Depuis mercredi en effet, la Russie s'emploie à écraser les gangs de tueurs qui plongent la Syrie dans l'enfer depuis quatre ans et demi maintenant. Plutôt positif à première vue non? Sauf que comme l'a déclaré sans sourciller le néocon américain McCain, Moscou aurait « frappé des groupes armés et entraînés par la CIA » (SIC) (2). Il est vrai que contrairement à la fumeuse coalition atlantiste Obama-Hollande, la Russie n'entend faire aucune différence entre les bouchers d'al-Nosra (copains de Fabius), d'al-Qaïda (copains de la CIA) ou de Daesh (copains de plus personne).

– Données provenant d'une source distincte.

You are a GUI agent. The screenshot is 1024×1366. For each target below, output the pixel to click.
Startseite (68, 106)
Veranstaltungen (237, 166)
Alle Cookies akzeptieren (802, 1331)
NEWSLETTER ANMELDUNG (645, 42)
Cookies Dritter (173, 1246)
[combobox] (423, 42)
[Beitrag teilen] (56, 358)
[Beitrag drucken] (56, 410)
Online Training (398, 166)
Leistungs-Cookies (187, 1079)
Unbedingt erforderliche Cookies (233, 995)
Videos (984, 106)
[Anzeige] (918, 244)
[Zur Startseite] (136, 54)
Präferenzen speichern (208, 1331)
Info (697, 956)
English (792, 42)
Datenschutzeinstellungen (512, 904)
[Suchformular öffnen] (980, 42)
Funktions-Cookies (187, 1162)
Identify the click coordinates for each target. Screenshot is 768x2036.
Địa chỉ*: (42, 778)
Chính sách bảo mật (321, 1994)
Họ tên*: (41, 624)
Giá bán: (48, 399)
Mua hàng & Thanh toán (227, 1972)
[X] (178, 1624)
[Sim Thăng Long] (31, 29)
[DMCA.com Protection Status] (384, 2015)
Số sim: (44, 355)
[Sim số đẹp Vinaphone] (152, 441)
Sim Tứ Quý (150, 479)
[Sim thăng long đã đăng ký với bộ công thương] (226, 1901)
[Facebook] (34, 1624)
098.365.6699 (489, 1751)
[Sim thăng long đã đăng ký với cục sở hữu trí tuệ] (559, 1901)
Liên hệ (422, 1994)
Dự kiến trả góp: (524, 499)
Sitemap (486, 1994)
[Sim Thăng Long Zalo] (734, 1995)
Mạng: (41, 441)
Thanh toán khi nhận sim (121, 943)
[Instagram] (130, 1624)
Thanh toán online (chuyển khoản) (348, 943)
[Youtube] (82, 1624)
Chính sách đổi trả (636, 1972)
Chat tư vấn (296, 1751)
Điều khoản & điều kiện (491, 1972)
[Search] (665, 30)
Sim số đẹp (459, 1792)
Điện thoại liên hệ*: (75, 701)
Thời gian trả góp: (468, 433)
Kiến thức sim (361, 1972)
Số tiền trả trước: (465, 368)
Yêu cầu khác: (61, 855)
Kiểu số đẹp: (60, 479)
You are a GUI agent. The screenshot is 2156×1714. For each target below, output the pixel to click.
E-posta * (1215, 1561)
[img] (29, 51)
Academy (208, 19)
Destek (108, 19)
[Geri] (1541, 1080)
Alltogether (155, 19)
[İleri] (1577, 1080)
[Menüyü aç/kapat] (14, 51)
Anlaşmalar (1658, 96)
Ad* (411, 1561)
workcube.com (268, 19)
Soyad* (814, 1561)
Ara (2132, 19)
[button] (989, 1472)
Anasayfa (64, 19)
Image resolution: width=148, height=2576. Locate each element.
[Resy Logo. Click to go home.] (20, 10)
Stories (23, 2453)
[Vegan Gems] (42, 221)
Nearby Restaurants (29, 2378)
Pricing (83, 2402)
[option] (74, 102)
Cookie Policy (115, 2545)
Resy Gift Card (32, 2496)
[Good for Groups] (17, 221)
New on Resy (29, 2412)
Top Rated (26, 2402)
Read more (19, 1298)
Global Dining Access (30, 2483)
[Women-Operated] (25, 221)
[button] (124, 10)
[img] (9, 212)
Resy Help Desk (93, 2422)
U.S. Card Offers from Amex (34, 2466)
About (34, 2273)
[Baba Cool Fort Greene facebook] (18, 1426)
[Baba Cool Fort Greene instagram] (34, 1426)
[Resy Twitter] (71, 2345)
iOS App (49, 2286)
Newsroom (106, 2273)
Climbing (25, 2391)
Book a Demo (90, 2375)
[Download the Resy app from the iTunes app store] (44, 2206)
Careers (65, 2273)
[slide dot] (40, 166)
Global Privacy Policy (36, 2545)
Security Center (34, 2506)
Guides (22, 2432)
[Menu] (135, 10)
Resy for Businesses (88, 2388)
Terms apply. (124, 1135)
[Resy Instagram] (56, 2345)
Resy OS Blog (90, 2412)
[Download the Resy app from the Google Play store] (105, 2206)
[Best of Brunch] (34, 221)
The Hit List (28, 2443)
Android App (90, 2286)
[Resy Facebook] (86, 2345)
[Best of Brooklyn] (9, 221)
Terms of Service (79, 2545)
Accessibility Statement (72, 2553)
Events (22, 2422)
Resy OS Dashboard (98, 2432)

Pour la première fois depuis le début du chaos initié par les puissances occidentales dans le pays (3), la Syrie a donc une vraie chance de commencer à voir le bout du tunnel, si toutefois on laisse faire Moscou.

L'Empire et son inculpabilité

C'est quand même du caviar : entendre le sénateur John McCain reconnaître publiquement que la CIA arme et forme des combattants en Syrie est tout simplement savoureux. Il est vrai que la formation de « contras » pour alimenter les charniers mondiaux est une tradition de la machine de guerre qu'est l'Empire US. Mais tout de même, que des officiels trouvent tout à coup naturel de le reconnaître publiquement témoigne une fois de plus, s'il en était besoin, de cette arrogance, de cette inculpabilité propre à un Empire qui s'estime par nature au-dessus du droit et qui constitue, à cet égard, la principale menace pour la paix mondiale.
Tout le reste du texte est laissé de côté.